Duct tape is great, no question, and for certain applications it's probably one of the best tools around. It adheres to almost any surface, is highly water-resistant when applied dry and well-sealed, and its reflective surface is also useful at times.

There are many times, though, when duct tape isn't all it's cracked up to be. Times when its lesser-known cousin, gaff tape or gaffer's tape, is more up to the task.

Choose Cotton-Backed Gaff Tape for Flexibility and Versatility

Duct tape's vinyl or plastic backing makes it somewhat brittle and inflexible; wrapping around tight curves or folding across sharp angles can leave gaps that prevent a perfect seal, and left in place for a long time duct tape is prone to cracking.

Gaff tape's cotton backing solves these problems with its cotton cloth backing, which makes gaffer's tape not only more flexible than duct tape but which also gives it a slight stretchiness. This allows gaff tape to be used in places duct tape can't reliably go, and to stay put longer without presenting the same problems.

There's no loss in adhesion when you choose gaffer's tape, either; it sticks just as well as duct tape to any surface, and often has an even stronger grip. Better still, gaff tape removes cleanly from almost anything no matter how long it's been in place—adhesive residue and those pesky clingy strings are non-existent problems.

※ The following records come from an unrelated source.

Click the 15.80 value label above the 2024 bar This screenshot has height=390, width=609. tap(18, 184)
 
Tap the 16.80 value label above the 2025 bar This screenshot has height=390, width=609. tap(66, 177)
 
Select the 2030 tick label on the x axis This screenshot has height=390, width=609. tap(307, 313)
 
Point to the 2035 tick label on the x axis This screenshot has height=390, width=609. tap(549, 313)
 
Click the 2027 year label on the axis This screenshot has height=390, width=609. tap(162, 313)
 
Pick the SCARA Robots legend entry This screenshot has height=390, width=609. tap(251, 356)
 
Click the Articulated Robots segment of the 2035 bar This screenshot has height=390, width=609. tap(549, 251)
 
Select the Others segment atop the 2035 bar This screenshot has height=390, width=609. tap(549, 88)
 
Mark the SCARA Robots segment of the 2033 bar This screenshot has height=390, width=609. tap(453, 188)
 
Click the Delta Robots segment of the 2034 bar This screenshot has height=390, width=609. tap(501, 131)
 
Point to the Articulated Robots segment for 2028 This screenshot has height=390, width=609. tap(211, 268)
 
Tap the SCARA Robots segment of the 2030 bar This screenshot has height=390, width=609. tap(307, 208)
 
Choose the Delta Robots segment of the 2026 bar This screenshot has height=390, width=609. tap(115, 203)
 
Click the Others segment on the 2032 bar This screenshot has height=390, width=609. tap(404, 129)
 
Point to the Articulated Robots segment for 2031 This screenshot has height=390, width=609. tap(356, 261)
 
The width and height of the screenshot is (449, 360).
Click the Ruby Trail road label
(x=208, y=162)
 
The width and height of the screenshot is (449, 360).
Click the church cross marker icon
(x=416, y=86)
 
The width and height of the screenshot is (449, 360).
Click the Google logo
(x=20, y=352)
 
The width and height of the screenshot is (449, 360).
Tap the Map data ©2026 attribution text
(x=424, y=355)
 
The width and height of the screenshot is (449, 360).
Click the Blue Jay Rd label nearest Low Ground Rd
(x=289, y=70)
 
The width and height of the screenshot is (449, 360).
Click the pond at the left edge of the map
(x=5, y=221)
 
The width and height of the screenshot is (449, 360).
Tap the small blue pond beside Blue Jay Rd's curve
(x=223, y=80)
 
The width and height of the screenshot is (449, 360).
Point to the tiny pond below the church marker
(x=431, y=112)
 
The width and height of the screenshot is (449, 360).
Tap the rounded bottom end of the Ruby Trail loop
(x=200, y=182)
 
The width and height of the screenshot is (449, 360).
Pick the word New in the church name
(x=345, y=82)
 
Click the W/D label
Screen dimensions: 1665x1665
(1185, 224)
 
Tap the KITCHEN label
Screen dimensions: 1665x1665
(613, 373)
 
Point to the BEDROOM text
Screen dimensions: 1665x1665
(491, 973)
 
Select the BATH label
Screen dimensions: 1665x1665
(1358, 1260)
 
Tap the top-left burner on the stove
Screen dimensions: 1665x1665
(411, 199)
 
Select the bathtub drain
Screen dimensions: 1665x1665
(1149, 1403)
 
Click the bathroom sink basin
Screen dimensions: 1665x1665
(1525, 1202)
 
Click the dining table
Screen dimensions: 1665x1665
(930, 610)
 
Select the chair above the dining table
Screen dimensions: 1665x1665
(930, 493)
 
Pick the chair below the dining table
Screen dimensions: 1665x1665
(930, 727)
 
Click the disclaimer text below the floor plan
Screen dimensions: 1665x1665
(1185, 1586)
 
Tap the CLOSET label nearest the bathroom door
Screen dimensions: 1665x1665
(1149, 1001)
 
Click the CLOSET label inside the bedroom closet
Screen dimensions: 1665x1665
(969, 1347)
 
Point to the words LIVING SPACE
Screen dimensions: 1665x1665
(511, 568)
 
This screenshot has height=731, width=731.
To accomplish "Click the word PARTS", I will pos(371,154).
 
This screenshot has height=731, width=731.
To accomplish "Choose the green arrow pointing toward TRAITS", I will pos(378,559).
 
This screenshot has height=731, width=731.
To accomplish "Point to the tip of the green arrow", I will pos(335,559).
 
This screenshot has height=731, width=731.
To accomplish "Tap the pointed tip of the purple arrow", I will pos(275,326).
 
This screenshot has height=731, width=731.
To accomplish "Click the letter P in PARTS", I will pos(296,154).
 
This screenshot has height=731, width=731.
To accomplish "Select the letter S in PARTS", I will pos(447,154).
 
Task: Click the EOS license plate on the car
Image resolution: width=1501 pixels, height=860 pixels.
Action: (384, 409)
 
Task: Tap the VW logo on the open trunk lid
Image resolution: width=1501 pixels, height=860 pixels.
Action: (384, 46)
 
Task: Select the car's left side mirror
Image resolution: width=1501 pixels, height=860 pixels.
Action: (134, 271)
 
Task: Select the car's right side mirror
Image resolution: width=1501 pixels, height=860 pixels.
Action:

This is part of the reason why gaff tape has been the tape of choice in the entertainment industry for over half a century. Stick it down for a strong hold that lasts as long as you need it, then pull it up again and leave everything as clean and pristine as you found it.

Color Choice, Labeling, and Other Gaff Tape Benefits

The plus sides of cotton-backed gaff tape don't end there. Available in pretty much any color you can imagine, gaff tape can blend into the background or make itself known according to your preference, It's completely non-reflective, making it ideal for any use where catching extra light is counterproductive (that impromptu fishing rod or lure repair, for example), and its non-sticky side can be written on with pencils, pens, and felt-tipped markers for labeling ease.

Gaffer's tape also tears cleanly and easily, both across its width and down its length—you don't need scissors or any sort of cutting edge to get a piece of tape just the size you need, and with straight, clean lines to boot. Whether you're making a stage, keeping cords tucked away on a film set, bundling some camping gear or patching it up, having a roll of gaff tape handy will make your job easier and a whole lot more secure.

Keep in mind that because gaffer's tape is made with cotton instead of vinyl, it is water permeable and isn't well suited for applications where you expect abundant moisture. If it's going to stay dry, though, and especially if you want a secure hold that releases cleanly, gaff tape is definitely the way to go.